Facts about Gosport
General Info
Gosport (/ˈɡɒspɔːrt/ GOS-port) is a town and non-metropolitan borough on the south coast of Hampshire, South East England. At the 2011 Census, its population was 91,544.[3] Gosport is situated on a peninsula on the western side of Portsmouth Harbour, opposite the city of Portsmouth, to which it is linked by the Gosport Ferry.
History
The Rowner area of the peninsula was settled by the Anglo-Saxons, and is mentioned in the Anglo Saxon Chronicle as Rughenor (“rough bank or slope”).

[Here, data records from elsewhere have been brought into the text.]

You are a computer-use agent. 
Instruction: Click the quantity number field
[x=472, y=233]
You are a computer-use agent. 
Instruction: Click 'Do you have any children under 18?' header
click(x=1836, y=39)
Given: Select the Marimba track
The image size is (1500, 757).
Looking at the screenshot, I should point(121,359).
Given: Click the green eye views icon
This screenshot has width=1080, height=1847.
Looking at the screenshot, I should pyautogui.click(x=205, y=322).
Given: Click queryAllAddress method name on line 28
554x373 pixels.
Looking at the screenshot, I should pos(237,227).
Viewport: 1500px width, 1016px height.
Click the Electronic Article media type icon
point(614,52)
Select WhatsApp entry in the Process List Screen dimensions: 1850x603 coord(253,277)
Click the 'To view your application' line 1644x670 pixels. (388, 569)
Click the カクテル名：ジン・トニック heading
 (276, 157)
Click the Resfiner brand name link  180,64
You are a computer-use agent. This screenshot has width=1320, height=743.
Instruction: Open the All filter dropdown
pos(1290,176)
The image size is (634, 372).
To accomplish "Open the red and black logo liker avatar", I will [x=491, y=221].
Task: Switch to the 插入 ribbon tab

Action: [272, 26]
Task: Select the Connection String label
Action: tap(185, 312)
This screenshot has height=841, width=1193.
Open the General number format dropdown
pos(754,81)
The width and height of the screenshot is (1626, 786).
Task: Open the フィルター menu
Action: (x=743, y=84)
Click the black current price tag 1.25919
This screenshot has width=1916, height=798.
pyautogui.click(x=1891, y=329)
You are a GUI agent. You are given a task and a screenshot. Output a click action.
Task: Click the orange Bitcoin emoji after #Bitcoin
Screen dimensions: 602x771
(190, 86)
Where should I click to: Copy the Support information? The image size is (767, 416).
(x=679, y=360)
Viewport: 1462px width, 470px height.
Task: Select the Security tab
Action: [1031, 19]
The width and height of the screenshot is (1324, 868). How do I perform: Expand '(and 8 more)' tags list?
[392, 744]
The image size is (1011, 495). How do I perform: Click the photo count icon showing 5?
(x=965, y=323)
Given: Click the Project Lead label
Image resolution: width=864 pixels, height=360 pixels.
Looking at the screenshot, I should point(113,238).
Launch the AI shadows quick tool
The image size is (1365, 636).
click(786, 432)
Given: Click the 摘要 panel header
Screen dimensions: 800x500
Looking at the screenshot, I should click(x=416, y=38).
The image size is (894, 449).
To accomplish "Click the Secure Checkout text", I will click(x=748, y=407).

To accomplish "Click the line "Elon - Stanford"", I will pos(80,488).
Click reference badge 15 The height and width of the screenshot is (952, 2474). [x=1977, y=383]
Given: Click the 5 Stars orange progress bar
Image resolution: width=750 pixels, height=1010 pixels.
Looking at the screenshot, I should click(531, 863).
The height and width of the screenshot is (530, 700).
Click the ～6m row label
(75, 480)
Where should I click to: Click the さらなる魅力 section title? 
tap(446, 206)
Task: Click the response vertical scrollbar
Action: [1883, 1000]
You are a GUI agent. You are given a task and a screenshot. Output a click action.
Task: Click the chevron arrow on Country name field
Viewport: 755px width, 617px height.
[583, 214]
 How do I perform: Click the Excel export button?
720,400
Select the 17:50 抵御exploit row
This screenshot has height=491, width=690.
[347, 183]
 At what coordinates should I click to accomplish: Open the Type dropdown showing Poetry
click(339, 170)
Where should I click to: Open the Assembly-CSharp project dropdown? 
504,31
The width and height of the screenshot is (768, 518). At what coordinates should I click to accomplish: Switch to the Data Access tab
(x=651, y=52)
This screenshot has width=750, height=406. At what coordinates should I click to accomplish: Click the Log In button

Both Rowner and Alverstoke, the name coming from the point where the River Alver entered the Solent at Stokes Bay, were included in the Domesday Book. Rowner was the earliest known settlement of the peninsula, with many Mesolithic finds and a hunting camp being found, and tumuli on the peninsula investigated. Bronze Age items found in a 1960s construction in HMS Sultan included a hoard of axe heads and torcs. A three-celled dwelling unearthed during construction of the Rowner naval Estate in the 1970s points to a settled landscape. Next to the River Alver which passes the southern and western edge of Rowner is a Norman motte and bailey, the first fortification of the peninsula, giving a vantage point over the Solent, Stokes Bay, Lee-on-the-Solent and the Isle of Wight.